You were born elsewhere, but your child was born here in Quebec. How can you help your child find her identity when she’s immersed in two different cultures at the same time?
You were born elsewhere, but your child was born here in Quebec. How can you help your child find her identity when she’s immersed in two different cultures at the same time? Isn’t it confusing for her? Deirdre Meintel, anthropology professor at Université de Montreal and director of the Groupe de recherche diversité urbaine (a multidisciplinary research group studying diversity in urban areas), is interested in what she succinctly calls “plural identities.” She believes that, when they become adults, children of immigrant parents consider themselves Quebeckers, but with a little added extra. “They truly have a bicultural identity and most are very comfortable with it.”
In her studies, she has observed that parents want their children to integrate well into Quebec society at the same time as wanting them to keep their cultural heritage. And this heritage is mostly passed on at home. “Family meals around their ethnic foods, celebrations, traditions and their spoken language are all ways to connect the child to her roots,” says Meintel. Now, with free video conferencing software such as Skype, your child can get to know family still living in the home country and bond with them. That way, if she regularly talks to grandma and shows her the lovely drawings she made at daycare, this lady won’t be an intimidating stranger that she only sees once every 2 years.
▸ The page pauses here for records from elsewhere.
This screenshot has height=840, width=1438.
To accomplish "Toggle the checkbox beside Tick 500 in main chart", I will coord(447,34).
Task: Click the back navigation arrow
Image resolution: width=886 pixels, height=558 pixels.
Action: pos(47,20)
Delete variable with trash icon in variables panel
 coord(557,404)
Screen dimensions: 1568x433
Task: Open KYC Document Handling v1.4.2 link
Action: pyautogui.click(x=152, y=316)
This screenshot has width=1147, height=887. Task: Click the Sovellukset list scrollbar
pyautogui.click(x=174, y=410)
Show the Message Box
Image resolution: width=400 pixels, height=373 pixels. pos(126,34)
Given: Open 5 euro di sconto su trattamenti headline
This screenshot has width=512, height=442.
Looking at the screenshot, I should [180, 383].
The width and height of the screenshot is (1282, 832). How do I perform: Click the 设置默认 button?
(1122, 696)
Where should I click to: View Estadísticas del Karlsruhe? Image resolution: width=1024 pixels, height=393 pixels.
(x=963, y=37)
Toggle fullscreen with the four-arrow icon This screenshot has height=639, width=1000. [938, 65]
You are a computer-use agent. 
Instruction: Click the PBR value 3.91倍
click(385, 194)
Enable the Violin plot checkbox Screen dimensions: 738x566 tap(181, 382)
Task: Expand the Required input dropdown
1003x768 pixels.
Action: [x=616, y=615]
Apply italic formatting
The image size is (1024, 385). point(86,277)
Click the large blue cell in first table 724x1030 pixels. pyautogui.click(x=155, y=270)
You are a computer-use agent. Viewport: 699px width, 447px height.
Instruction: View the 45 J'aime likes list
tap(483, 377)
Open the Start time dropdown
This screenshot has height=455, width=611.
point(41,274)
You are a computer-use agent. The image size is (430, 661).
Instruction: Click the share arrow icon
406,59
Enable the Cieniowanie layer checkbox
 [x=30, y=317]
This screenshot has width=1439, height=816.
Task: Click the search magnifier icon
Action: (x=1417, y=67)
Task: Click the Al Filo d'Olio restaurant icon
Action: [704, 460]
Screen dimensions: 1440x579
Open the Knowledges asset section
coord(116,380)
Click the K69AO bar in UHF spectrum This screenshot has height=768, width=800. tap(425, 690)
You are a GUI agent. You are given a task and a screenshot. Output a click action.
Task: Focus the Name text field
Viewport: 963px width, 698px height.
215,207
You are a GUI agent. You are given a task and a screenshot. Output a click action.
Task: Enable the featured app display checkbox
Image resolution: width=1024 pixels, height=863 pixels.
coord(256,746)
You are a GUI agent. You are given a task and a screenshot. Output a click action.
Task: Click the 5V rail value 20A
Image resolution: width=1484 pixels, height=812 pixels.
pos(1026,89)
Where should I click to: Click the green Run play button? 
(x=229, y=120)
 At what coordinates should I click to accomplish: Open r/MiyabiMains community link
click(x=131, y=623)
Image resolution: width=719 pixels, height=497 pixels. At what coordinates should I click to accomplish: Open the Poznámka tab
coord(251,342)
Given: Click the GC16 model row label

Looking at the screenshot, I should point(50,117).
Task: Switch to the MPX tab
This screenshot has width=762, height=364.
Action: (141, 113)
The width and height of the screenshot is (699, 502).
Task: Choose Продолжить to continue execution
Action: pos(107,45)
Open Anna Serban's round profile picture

“Children live in the ‘here and now,’” says Michelle Marquis, pedagogical and intercultural relations consultant. “They build an identity based on their experiences both in and out of the home.” This is why it’s important for immigrant parents to understand and accept that the 2 cultures co-exist in their children’s hearts. And the first step to achieving this is by showing them that you’re open to the values and ways of doing of your host country. Sounds simple, doesn’t it?
Quebec immigration in numbers
Between 2007 and 2011, Quebec welcomed 245,606 immigrants, which represents an average of 49,121 people per year.
Nearly 21% of newcomers are children under the age of 15.
The five main birth countries of immigrants are Morocco, Algeria, France, China and Haiti.